Two Brooklyn state legislators, State Sen. Brian Kavanagh (North Brooklyn waterfront area-Lower Manhattan) and Assemblymember Emily Gallagher (D-Greenpoint-Williamsburg-Navy Yard area), at a City Hall news conference on Monday, announced the introduction of State Senate Bill S6843, the “All-Electric Building Act.”
The bill prohibits municipalities throughout the state from issuing any new permits for the construction of new gas-powered buildings after 2023 and conversions of existing buildings after 2022, with some exceptions if there are no feasible alternatives for a particular project.

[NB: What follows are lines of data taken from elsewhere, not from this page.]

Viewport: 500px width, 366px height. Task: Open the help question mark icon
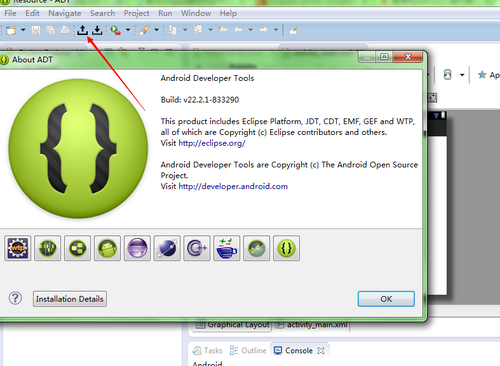click(15, 298)
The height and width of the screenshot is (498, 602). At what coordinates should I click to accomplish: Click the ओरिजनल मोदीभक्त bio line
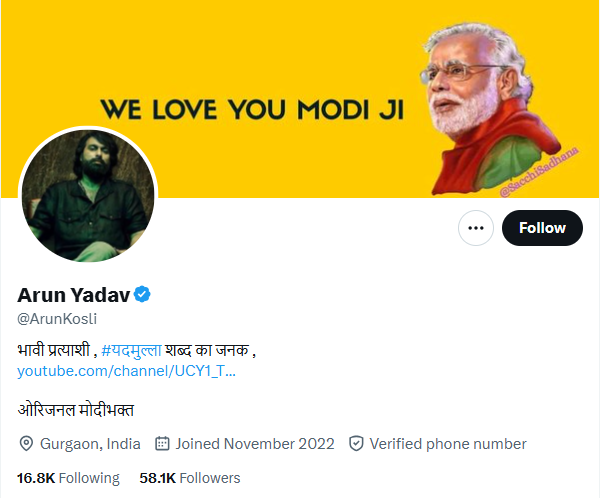[x=76, y=409]
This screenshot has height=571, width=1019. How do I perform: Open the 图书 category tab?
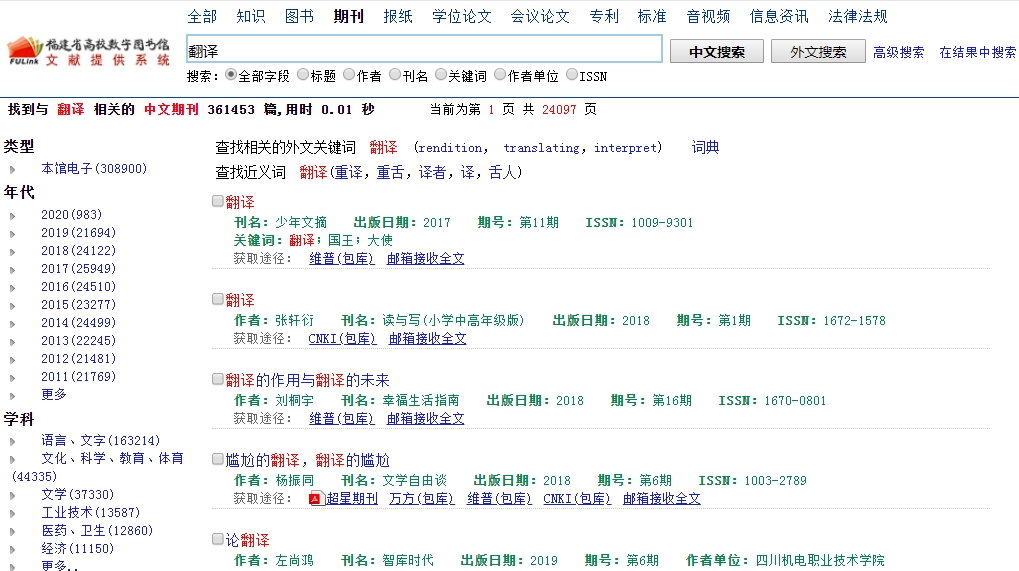299,16
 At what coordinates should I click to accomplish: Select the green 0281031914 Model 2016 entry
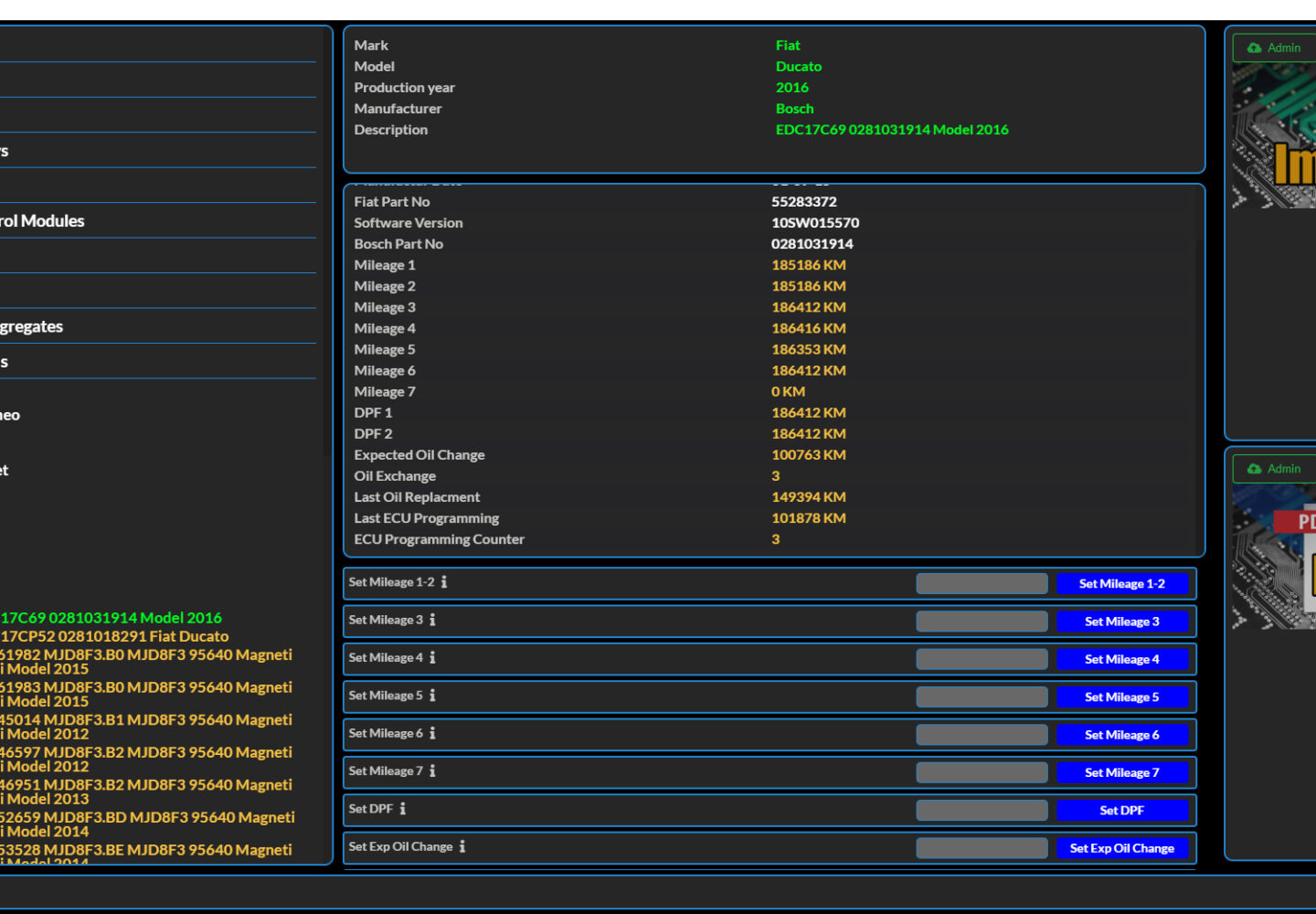[111, 618]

The official summary that’s part of the bill says it “provides that no city, town or village shall issue a permit for the construction of new buildings that are not an all-electric building if the initial application for a permit was submitted after December 31, 2023 unless certain circumstances apply.”

Kavanagh, chair of the Senate Committee on Housing, Construction and Community Development, said, “If we are serious about reducing the harmful effects of climate change, then we must take aggressive action to decrease greenhouse gas emissions and air pollution in all sectors of our society and economy, including construction projects.”

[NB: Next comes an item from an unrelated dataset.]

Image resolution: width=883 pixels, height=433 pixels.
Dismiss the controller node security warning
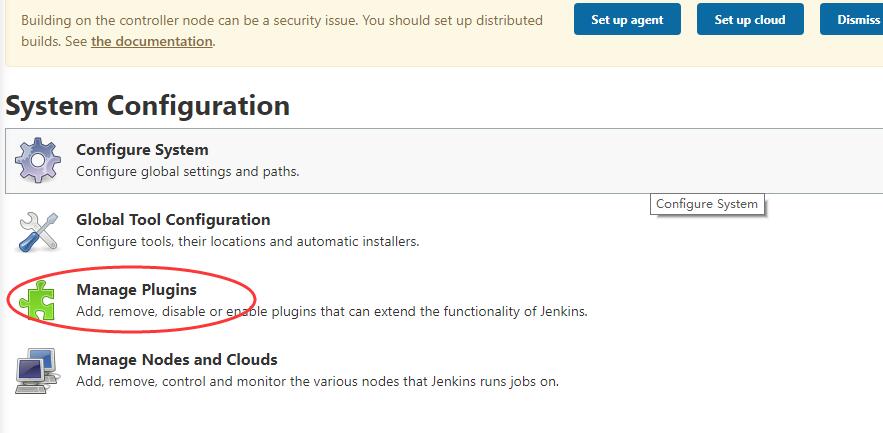coord(856,19)
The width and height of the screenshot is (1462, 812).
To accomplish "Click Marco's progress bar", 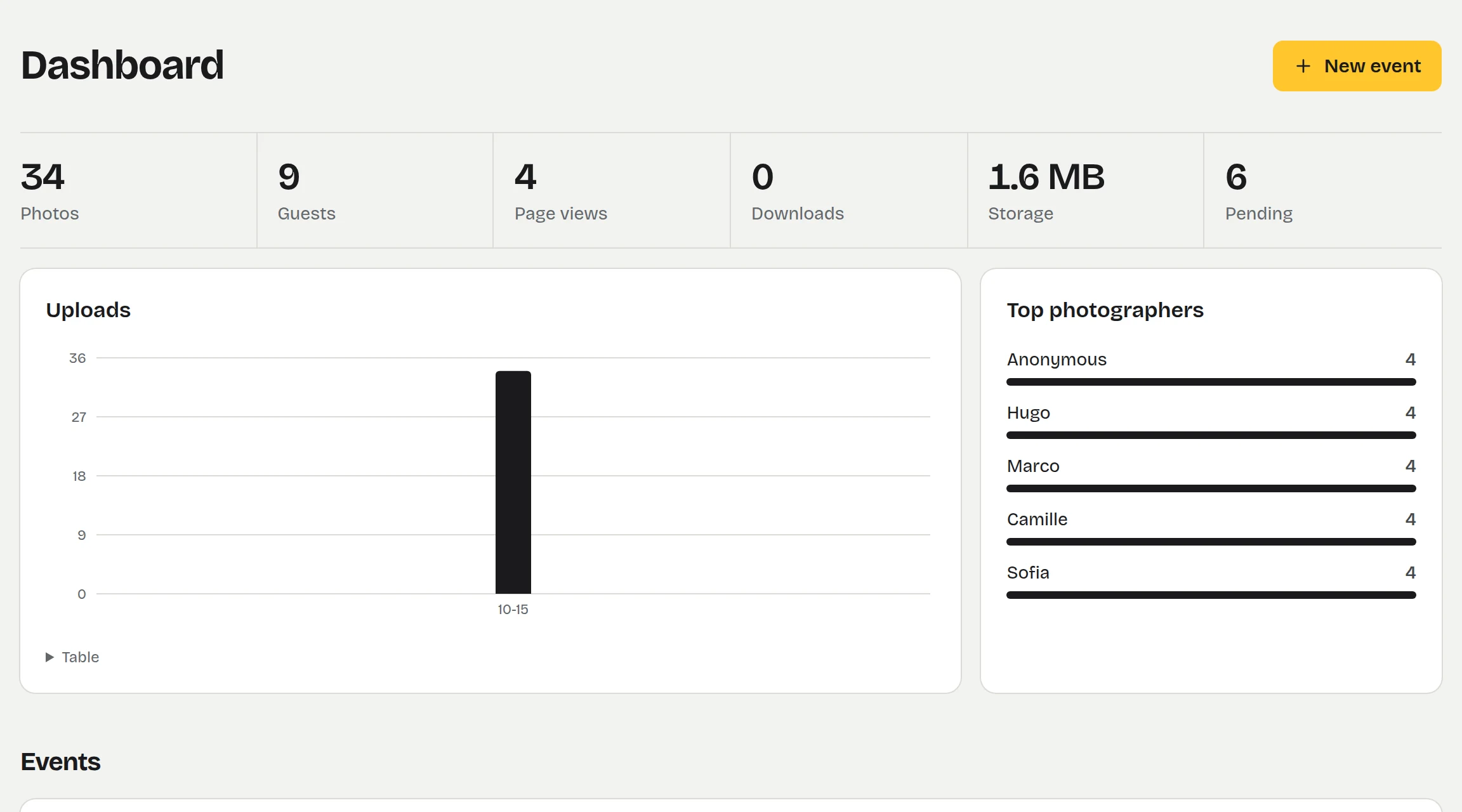I will [1211, 488].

Buildings account for 28 percent of the United States’ energy use and greenhouse gas emissions, according to the two legislators, who quoted federal figures.
Among the organizations supporting the bill are the New York League of Conservation Voters, Sane Energy Project, Sierra Club, the Renewable Heat Now Coalition, WE ACT for Environmental Justice and the Alliance for a Green Economy.”

The state has already launched several pilot projects geared at ramping up electrification, according to the New York State Energy Research and Development Authority.
For example, the Clean Energy Initiative seeks to create 600 energy-efficient, all-electric affordable housing units. In addition, the Low Carbon Pathways for Multifamily Buildings program is making $7.8 million available for owners or managers of multifamily buildings to implement “low-carbon solutions” as part of planned upgrades.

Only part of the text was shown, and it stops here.